When my mom's health began to deteriorate more quickly, we needed to take a break from the parent-led instruction of My Father's World and turn to other work that would allow our daughter to continue to learn while freeing me for other tasks. I went through some of the workbooks we have collected over the years, printed out worksheets, and found other activities for her to do. I utilized some of the subscriptions we received as members of the Homeschool Review Crew for our daughter, too. 

After the death of my mom, we were able to jump back into our first grade curriculum from My Father's World. So, while most are finished or finishing up their 36 weeks of first grade, we are right in the middle of it, and because we homeschool, it doesn't matter. We can move at our own pace. Because My Father's World is a complete curriculum that does not rely upon online subscriptions, we didn't have to worry about running out of time. I opened up the Teacher's Manual, collected the books and materials we needed, and we started again. 

My Father's World weekly schedule chart; timeline from My Father's World

Daily Schedule 

Each day when we get started on our homeschooling, I usually hand to our daughter the one or two things she can do on her own as I get her brother organized. Recently, this has been handing her the chart for her to write the numbers over 101 and the chart listing the 66 books of the Bible. 
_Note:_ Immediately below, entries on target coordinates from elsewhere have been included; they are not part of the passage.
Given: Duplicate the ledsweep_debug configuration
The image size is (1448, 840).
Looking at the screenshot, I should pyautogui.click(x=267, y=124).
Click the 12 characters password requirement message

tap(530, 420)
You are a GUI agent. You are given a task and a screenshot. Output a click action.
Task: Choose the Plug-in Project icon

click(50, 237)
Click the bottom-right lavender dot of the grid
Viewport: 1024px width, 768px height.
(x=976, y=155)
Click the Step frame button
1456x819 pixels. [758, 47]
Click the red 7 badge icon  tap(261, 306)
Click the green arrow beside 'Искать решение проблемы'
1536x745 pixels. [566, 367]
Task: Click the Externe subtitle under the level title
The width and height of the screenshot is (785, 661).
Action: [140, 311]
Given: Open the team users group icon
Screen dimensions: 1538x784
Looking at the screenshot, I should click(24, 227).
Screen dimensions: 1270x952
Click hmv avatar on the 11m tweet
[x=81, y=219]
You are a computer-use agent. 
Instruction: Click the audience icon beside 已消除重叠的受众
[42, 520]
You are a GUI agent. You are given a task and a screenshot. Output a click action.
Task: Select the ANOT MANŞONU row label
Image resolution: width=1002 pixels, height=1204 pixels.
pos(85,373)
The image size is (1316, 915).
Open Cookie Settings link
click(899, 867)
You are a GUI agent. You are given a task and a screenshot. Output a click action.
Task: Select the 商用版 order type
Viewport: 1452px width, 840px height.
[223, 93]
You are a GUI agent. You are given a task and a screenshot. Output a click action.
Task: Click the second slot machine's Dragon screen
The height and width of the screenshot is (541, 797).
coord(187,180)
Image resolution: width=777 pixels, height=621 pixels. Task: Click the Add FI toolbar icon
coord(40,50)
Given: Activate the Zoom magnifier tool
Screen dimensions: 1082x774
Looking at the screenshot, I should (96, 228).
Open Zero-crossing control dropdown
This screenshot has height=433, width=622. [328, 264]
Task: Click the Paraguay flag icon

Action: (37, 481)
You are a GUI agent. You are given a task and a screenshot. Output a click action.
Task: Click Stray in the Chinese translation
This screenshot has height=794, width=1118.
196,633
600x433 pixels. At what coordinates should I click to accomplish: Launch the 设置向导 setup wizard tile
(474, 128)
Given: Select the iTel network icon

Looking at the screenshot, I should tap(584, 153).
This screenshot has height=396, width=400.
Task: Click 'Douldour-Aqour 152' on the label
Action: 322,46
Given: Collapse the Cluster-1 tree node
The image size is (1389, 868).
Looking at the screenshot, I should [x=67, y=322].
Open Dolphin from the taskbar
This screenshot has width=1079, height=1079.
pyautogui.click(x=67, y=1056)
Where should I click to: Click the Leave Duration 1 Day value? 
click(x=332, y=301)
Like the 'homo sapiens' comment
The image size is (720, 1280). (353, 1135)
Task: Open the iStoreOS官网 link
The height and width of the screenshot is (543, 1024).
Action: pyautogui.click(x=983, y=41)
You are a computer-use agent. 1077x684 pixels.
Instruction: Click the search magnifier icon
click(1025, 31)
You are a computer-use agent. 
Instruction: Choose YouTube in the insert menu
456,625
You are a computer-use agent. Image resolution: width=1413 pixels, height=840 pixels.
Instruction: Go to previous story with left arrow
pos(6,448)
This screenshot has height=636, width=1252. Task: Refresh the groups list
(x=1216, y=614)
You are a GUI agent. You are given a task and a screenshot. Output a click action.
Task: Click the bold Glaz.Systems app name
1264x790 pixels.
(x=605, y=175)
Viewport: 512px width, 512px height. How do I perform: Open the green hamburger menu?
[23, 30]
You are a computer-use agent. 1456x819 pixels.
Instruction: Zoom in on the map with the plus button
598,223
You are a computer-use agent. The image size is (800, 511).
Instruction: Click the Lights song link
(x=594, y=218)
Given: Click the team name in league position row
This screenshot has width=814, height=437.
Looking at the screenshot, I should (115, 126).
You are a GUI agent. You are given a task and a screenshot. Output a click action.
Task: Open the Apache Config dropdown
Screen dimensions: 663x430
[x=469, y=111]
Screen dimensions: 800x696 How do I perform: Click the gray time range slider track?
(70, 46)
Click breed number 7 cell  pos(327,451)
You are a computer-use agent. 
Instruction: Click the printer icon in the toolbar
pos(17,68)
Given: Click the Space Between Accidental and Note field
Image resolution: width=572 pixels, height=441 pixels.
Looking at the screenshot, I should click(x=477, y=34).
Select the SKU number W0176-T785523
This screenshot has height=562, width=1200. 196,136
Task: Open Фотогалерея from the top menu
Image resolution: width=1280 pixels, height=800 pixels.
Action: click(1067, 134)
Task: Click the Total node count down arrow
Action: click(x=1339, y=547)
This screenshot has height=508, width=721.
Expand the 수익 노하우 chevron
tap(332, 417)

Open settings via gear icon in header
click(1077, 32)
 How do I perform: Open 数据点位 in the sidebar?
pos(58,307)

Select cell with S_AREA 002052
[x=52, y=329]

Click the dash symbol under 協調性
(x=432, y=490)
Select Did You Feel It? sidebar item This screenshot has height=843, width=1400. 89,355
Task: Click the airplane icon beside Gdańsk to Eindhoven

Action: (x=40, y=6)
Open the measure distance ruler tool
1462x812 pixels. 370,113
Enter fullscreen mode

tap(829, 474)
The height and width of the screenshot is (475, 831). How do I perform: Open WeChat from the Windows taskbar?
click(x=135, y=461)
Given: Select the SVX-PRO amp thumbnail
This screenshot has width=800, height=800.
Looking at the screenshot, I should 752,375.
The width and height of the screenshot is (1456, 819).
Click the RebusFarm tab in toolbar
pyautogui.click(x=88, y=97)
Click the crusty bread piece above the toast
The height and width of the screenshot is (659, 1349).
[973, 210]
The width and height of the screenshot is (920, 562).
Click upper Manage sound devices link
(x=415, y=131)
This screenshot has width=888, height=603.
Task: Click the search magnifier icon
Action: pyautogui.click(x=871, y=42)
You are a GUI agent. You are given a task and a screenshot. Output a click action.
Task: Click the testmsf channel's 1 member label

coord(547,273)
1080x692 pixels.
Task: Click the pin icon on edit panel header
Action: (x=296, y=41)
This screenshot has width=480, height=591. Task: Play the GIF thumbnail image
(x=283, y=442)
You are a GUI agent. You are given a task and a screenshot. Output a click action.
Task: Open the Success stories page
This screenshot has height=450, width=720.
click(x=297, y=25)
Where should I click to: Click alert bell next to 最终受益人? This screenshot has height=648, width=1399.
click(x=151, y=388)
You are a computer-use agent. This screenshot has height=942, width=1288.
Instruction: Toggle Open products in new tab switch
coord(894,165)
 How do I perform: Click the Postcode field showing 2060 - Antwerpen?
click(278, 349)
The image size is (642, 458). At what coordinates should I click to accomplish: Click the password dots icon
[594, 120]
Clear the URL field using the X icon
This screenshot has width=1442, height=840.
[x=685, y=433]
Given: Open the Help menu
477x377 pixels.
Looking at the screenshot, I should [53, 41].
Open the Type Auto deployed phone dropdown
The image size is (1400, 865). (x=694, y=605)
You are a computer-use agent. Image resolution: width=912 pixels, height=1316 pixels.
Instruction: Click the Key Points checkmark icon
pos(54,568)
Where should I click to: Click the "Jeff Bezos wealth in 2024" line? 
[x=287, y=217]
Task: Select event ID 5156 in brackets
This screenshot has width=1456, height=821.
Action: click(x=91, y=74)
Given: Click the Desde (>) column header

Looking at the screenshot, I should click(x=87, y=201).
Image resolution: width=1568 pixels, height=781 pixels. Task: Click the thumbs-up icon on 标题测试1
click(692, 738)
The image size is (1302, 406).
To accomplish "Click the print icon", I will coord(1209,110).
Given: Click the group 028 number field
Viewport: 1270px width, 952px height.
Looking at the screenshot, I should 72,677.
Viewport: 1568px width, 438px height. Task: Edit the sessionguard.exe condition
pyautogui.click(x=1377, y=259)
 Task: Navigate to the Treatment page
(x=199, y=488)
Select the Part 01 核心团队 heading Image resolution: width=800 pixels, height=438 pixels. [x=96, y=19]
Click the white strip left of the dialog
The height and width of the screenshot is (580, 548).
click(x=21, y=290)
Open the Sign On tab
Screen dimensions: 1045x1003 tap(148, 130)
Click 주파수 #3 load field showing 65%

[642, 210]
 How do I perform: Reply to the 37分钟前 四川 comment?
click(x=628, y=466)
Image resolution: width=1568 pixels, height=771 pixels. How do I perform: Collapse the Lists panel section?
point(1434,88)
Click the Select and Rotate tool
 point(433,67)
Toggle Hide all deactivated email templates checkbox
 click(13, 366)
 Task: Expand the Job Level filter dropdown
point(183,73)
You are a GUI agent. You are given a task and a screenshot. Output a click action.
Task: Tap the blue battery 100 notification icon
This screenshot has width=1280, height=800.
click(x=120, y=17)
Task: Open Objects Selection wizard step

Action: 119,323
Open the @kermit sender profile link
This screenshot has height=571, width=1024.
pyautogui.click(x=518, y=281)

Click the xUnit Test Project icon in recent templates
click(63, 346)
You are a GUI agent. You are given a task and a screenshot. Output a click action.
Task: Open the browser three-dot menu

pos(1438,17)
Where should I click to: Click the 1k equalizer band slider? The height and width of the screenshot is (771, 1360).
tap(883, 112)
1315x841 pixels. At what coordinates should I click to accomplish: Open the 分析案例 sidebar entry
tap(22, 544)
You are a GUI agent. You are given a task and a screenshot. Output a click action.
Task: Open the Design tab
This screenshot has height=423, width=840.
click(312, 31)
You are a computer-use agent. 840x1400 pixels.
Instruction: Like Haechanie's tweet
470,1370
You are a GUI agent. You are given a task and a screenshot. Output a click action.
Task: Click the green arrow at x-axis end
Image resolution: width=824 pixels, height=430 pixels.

As we started each day, I looked through the specific day on the grid to see what activities we have scheduled. After our daughter completes the few tasks she can do independently, we review the Proverb for the week together. During the week, she will write it out on her own. Then, each day contains a Bible/History activity or reading, a language arts/reading lesson, a math lesson (utilizing The Complete Book of Math book most days), and sometimes there are music, science, or art activities. 

One of the things I love about homeschooling first grade is that we can complete all the work in a short amount of time, which allows our daughter to have a lot of free time to pursue her own interests. She can play with her toys, read books, color, or complete STEM kit activities.

A Mom's Quest to Teach: Homeschooling Plans for our First Grader; book and paper clip clip art; photograph of Learning God's Story from My Father's World

Adding In 

I also included other activities and lessons from a variety of resources for our daughter this year. As the Social Media Manager of the Homeschool Review Crew, I receive a variety of homeschool products and resources over the course of the year. Some of them are above her age range or grade level, but there have been quite a few that are a good fit for her first grade homeschooling. 

We have been slowly working through Preschool: Exploring God's Love from Positive Action Bible Curriculum. Even though she is in first grade, this curriculum has been a nice addition, as it reviews the key lessons in the Bible. She enjoys the workbook, which includes coloring, cutting, and drawing, and I like the read-aloud sections with questions. 

To sharpen her math skills, we have been using Memoria Math Challenge Level A sporadically. The math curriculum in My Father's World is solid, but I would like her to be able to add more quickly. The Memoria Math Challenge workbook starts with the dictation of numbers, writing the numbers that come after, and then counting and number lines. Eventually, she will be working on her addition math facts. 

Finally, we are adding in more science from Science: Lessons and Investigations from Evan-Moor, courtesy of Timberdoodle (look for a full review in a few weeks). Our son is working on the fourth grade level, while our daughter has the second grade level. They both start with the topic of plants, so we have been completing the lessons and activities together.